→ **YOUR OBJECTIVE**
Quote the entries below word for word, beginning with the line containing "Identify the location of About Me." and ending with the line containing "2023 is located at coordinates (68, 203).", including both of those lines.

→ **Entries for locating described items**
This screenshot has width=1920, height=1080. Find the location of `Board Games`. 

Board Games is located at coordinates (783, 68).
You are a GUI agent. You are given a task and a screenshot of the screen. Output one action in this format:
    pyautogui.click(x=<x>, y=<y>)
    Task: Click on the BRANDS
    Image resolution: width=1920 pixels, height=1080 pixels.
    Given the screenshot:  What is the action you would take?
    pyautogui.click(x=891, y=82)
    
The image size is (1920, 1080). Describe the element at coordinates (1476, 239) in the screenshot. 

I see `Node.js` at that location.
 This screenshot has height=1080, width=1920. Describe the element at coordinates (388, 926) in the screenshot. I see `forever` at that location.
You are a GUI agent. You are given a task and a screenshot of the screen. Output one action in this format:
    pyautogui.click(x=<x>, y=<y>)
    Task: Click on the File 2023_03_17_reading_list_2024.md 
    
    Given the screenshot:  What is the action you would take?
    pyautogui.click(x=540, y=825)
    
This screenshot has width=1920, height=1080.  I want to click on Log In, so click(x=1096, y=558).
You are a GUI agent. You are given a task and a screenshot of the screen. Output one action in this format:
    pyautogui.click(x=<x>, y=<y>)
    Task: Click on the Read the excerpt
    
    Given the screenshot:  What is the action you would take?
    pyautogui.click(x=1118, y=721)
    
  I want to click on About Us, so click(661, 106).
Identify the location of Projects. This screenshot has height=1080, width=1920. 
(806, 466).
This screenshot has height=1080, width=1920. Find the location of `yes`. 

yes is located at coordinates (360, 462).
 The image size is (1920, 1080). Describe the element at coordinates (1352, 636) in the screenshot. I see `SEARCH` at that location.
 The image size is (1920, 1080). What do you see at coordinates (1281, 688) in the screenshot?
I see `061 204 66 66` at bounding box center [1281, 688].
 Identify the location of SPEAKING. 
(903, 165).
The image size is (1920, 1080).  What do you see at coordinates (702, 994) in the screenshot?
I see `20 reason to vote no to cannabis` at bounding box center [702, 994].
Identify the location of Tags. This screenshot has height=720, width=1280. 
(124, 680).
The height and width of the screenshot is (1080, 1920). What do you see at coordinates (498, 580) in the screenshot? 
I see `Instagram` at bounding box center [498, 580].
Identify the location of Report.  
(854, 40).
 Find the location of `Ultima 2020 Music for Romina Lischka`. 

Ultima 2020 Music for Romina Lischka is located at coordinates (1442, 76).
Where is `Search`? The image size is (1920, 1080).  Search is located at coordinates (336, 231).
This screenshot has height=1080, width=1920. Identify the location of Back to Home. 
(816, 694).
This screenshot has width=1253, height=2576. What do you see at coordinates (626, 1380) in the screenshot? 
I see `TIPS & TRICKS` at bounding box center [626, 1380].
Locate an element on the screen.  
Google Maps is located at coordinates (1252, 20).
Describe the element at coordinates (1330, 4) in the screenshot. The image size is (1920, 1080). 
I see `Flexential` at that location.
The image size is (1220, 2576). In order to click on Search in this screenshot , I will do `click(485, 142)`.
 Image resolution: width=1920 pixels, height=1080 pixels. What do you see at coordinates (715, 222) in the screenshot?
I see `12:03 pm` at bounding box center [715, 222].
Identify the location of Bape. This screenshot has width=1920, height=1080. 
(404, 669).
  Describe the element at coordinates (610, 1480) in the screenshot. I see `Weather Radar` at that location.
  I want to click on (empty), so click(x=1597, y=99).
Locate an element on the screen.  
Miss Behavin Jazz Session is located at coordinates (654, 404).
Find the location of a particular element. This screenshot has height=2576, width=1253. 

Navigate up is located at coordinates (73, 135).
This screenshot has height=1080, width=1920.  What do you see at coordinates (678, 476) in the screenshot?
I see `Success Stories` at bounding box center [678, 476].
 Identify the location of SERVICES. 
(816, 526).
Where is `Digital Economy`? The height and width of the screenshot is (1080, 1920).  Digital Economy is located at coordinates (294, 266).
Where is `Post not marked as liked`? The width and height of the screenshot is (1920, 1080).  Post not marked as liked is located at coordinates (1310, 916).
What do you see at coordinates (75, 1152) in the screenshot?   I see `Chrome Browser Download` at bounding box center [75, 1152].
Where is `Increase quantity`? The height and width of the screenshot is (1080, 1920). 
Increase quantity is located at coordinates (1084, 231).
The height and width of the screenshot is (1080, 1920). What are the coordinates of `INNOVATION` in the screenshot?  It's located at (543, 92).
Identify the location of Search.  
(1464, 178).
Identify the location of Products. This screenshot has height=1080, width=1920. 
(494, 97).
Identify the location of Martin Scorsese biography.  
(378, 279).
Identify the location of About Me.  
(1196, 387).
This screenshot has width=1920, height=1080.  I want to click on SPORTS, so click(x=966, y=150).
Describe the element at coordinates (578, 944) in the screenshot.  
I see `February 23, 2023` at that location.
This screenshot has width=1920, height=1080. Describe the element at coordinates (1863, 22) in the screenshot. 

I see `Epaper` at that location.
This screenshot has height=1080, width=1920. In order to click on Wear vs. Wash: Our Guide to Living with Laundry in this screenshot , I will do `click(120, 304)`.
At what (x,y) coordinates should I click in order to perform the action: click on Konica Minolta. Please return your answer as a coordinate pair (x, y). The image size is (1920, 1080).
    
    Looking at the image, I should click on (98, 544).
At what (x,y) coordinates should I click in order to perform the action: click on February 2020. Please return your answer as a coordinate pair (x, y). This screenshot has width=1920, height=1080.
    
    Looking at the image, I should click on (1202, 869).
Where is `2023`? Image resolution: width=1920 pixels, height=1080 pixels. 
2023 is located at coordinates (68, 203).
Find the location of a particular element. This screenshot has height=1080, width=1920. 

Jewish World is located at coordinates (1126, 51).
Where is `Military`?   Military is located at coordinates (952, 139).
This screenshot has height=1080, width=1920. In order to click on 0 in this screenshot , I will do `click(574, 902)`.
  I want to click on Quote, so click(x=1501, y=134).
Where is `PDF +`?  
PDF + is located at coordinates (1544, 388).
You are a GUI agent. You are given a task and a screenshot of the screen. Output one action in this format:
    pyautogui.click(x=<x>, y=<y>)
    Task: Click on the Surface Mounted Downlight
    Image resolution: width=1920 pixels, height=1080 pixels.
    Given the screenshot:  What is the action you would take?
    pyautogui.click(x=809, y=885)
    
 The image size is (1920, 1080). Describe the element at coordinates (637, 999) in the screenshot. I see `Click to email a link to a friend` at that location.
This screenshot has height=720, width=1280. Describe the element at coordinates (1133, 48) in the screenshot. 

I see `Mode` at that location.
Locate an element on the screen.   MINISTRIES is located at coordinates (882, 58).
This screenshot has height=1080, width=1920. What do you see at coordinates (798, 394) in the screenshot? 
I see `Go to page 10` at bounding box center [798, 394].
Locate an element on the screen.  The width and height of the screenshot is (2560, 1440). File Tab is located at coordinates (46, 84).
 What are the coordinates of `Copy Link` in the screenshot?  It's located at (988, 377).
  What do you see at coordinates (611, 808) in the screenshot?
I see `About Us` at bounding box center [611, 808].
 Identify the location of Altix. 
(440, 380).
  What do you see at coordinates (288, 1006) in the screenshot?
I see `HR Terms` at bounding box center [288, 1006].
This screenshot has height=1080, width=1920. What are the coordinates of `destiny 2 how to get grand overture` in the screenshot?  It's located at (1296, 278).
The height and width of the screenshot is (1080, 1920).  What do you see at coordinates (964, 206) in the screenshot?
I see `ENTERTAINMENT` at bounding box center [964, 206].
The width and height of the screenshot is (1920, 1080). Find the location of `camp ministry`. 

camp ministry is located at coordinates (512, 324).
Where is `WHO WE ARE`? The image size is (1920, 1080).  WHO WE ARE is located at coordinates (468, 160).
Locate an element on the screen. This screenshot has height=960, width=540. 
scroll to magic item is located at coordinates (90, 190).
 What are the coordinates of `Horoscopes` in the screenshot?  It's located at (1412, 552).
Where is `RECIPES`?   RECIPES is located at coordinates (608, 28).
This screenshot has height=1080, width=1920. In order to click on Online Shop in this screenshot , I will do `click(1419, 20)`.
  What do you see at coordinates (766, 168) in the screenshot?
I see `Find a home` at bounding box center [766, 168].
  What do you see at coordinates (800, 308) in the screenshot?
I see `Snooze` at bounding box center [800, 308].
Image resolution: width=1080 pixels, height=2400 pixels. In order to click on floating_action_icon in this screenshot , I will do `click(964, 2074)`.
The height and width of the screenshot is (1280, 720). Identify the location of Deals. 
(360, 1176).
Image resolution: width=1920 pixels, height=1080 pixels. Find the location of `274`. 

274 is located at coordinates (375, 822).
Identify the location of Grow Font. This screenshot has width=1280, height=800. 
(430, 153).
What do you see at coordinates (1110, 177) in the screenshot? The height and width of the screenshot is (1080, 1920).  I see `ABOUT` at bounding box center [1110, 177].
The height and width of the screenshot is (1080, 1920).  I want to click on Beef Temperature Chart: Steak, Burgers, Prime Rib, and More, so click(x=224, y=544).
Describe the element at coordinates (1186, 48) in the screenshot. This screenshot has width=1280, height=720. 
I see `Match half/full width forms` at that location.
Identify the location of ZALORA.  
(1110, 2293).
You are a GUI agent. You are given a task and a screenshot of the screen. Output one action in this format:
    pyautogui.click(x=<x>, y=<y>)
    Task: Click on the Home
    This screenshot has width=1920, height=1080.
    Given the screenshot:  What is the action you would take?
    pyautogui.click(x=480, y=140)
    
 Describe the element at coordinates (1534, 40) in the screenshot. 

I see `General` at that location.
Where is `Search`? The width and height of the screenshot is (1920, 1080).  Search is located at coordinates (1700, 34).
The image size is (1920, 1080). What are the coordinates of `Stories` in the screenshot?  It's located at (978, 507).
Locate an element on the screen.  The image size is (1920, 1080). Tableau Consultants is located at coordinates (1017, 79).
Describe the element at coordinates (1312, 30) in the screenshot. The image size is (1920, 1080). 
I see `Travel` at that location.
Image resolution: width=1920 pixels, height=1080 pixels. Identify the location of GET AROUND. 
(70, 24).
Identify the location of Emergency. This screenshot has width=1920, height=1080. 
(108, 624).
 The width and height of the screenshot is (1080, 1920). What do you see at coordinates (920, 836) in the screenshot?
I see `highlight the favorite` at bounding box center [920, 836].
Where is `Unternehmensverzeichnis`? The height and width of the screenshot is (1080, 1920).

→ **FINAL RESULT**
Identify the location of About Me.  
(1196, 387).
This screenshot has width=1920, height=1080.  I want to click on SPORTS, so click(x=966, y=150).
Describe the element at coordinates (578, 944) in the screenshot.  
I see `February 23, 2023` at that location.
This screenshot has width=1920, height=1080. Describe the element at coordinates (1863, 22) in the screenshot. 

I see `Epaper` at that location.
This screenshot has height=1080, width=1920. In order to click on Wear vs. Wash: Our Guide to Living with Laundry in this screenshot , I will do `click(120, 304)`.
At what (x,y) coordinates should I click in order to perform the action: click on Konica Minolta. Please return your answer as a coordinate pair (x, y). The image size is (1920, 1080).
    
    Looking at the image, I should click on (98, 544).
At what (x,y) coordinates should I click in order to perform the action: click on February 2020. Please return your answer as a coordinate pair (x, y). This screenshot has width=1920, height=1080.
    
    Looking at the image, I should click on (1202, 869).
Where is `2023`? Image resolution: width=1920 pixels, height=1080 pixels. 
2023 is located at coordinates (68, 203).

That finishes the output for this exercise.